▶ PASSAGE TO READ
I had such an interesting weekend. On Friday, I attended traffic safety school. Four hours in a classroom with people wishing to avoid a stain on their driving record for getting a traffic violation. I would like to say I was there as an observer, purely to understand the type of person who would take such a class. But no, I was there because I received a ticket for talking on my cell phone while driving. Yes, I knew it was illegal, but I had begun to swim in the river with every one else it seems who doesn’t seem to consider it a law worth following. I have even seen police officers on phones, so why shouldn’t I get to? Well, as I was reminded by the officer who pulled me over, there is nothing so important that I couldn’t have pulled over to make my phone call. Luckily, I didn’t have my kids in the car with me at the time. What a lesson to teach them.
Well, after the 4 hours of traffic safety school, I had to completely agree. There is no phone call worth making to risk my, or any one else’s safety while I am driving. The very stern, but affective retired State Patrol officer teaching the class was clear. We take too many risks because of our belief that what we do will not affect anyone else. I completely agree. And while driving, the rules of the road ARE there to remind us all to allow for that safety as we operate machines made of metal and glass that carry precious cargo, our lives and the lives of our loved ones. The rules are there to prevent harm.
The next 2 days of my weekend were spent at the Studio surrounded by women attending a training in the space to become Labor Support Doulas. The Doula is a non clinical support person for a woman during her birth experience. She has great knowledge of birth, and she is often seen as a mentor and guide for the mother, assisting along the journey as best she can, where she is needed. She is an advocate, an educator, and a “safe space” for the birthing woman.
This theme of safety and the choices we make (or don’t make) to be safe have been on my mind. In the Traffic Safety class, I was one of 30 people being reminded that ignoring safety rules while driving can lead to more problems than just a ticket. However, most of us have the belief that we will be fine, that the split second between being safe and not being safe will not happen to us, and this leads us to risky behavior while driving.
In birth, however, the opposite is true. In this country, we have the overwhelming belief that birth is very dangerous and because of this belief, we will allow any and all medical interventions to keep Mom and baby “safe”. We have moved so far away from believing that birth is a normal process of the body, a normal process that yes, can have complications. We have moved into believing that birth is a pathology of the body with unlimited complications.
In her new book, “Birth Matters, a Midwife’s Manifesta”, Ina May Gaskin writes of the history of birth practices in the United States since the turn of the century. This history can help explain how fear of birth became the norm in our modern world. Around this time, from about 1900-1930, there was a major anti midwife campaign. This just happened to coincide with the creation of maternity wards and medical obstetrical practices. “The argument that childbirth was far too dangerous for midwives to be trusted” according to Ina May, “was one of the most repeated assertions during the anti-midwife campaign”. She also goes on to say that “maternal death rates actually rose when US women began giving birth in hospitals in large numbers.”
Working with these Doulas over 3 days, I was again reminded how important it is to believe in birth. To work with women to help them trust in their bodies. Belief that birth is unsafe and that the pain to process birth is beyond a woman’s capabilities is just that, most of the time, a belief. We take more risks when we act from the belief that medical interventions keep us safe in birth.
I love Ina May’s quote, “We need to recognize that technology is humbled in some very important ways by pregnancy and birth. Many of our current problems in US maternity care stem from the fact that we leave no room for recognizing when nature is smarter than we are.” And as I was just reminded by another amazing childbirth educator, Pam England, safety is not an action. It is an an outcome from the choices we make. Choosing to trust and believe in birth and to work to allow the process to unfold for Mom and baby continues to be the safest passage.

▶ DATA FOR ANALYSIS
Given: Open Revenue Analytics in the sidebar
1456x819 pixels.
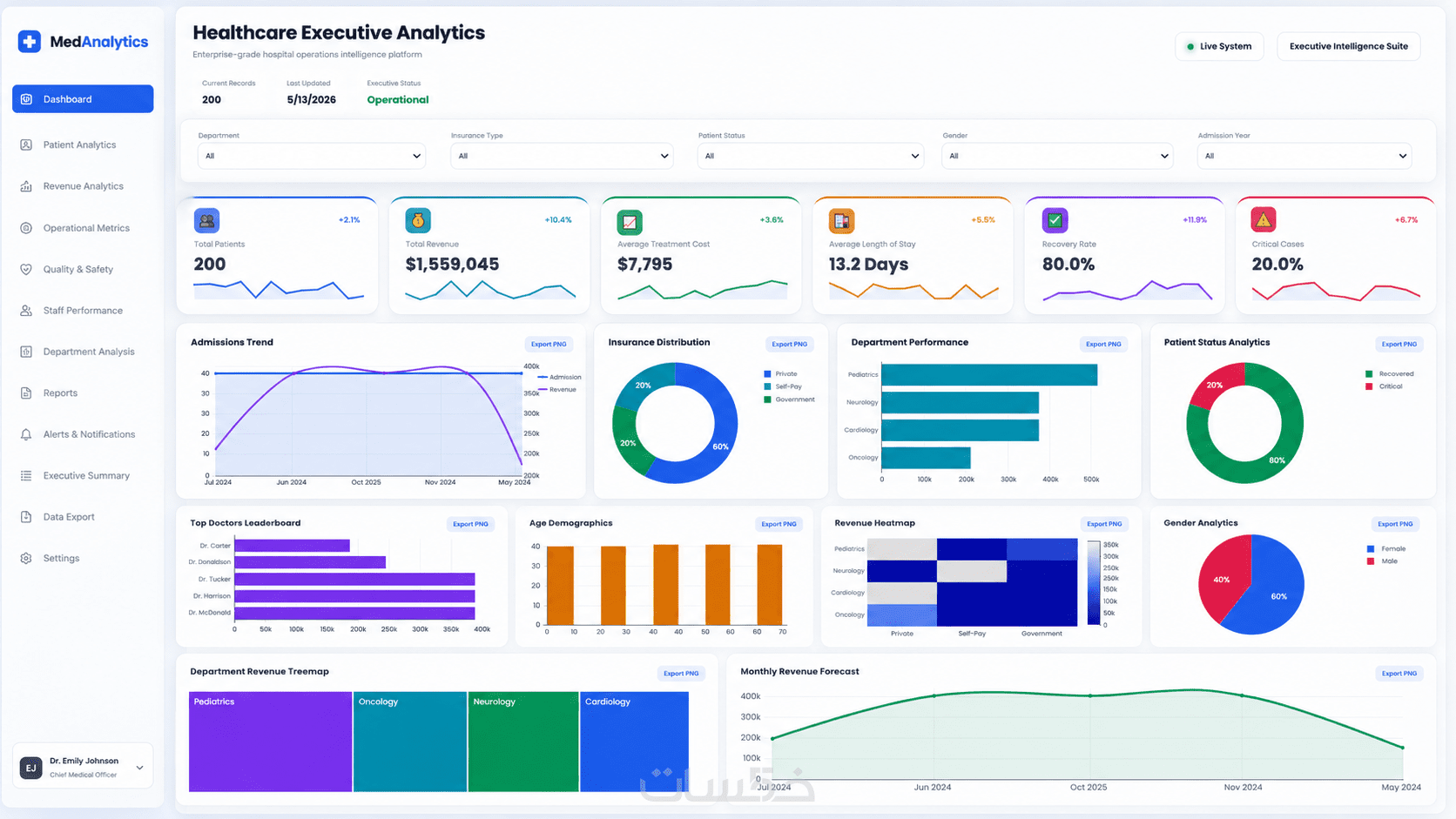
* * *
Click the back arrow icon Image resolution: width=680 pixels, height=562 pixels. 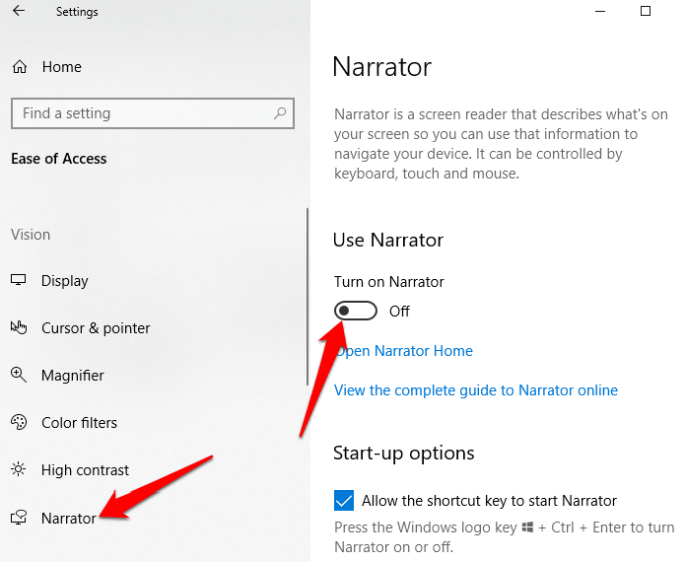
* * *
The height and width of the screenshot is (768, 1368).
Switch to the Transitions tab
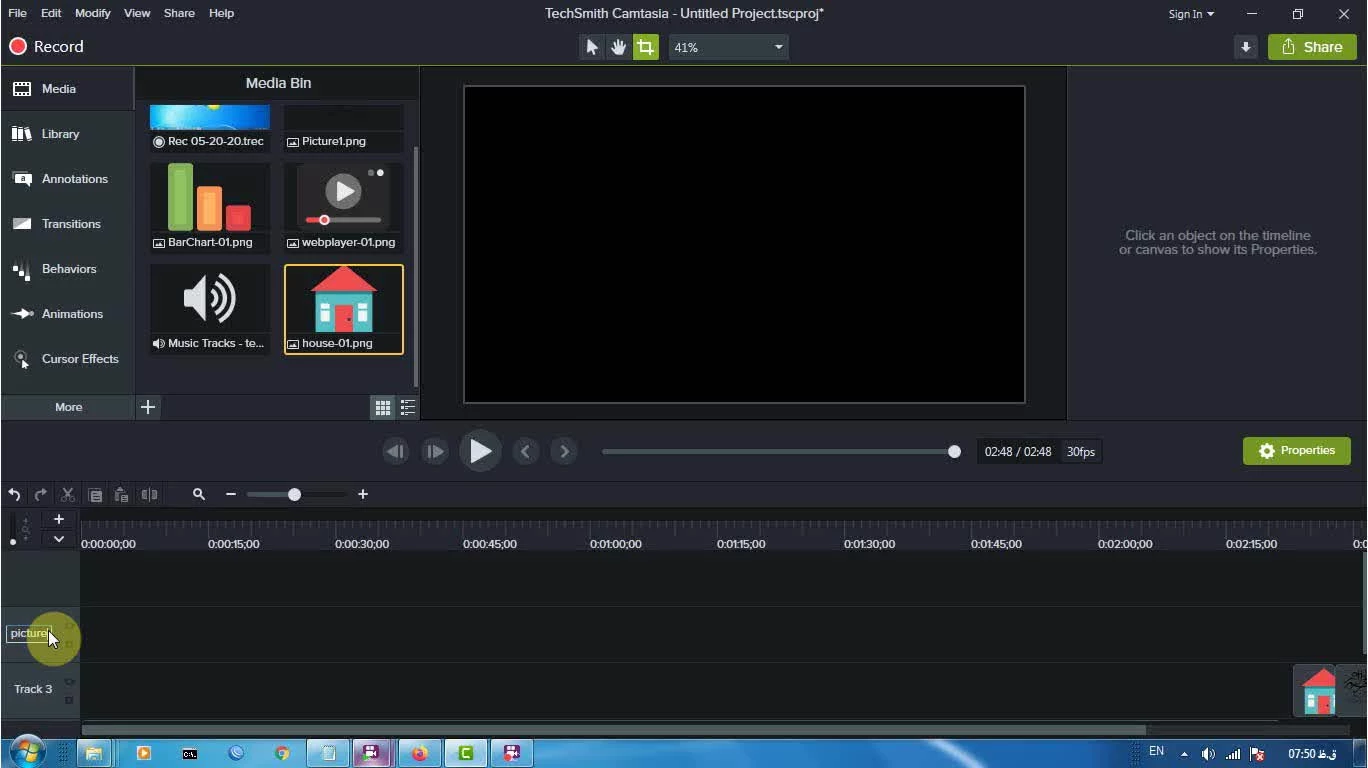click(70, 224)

▶ REQUIRED WORK
1. Write out the passage from the post on safety and birth starting at "This theme of" and ending at "with unlimited complications.".
2. Answer these questions from the post on safety and birth.
(a) How many hours did the traffic safety school last?
(b) How many people were in the Traffic Safety class?
(c) Between roughly which years did the major anti-midwife campaign take place?

▶ TASK SOLUTIONS
1.
This theme of safety and the choices we make (or don’t make) to be safe have been on my mind. In the Traffic Safety class, I was one of 30 people being reminded that ignoring safety rules while driving can lead to more problems than just a ticket. However, most of us have the belief that we will be fine, that the split second between being safe and not being safe will not happen to us, and this leads us to risky behavior while driving.
In birth, however, the opposite is true. In this country, we have the overwhelming belief that birth is very dangerous and because of this belief, we will allow any and all medical interventions to keep Mom and baby “safe”. We have moved so far away from believing that birth is a normal process of the body, a normal process that yes, can have complications. We have moved into believing that birth is a pathology of the body with unlimited complications.

2.
(a) Four hours.
(b) 30 people.
(c) From about 1900 to 1930.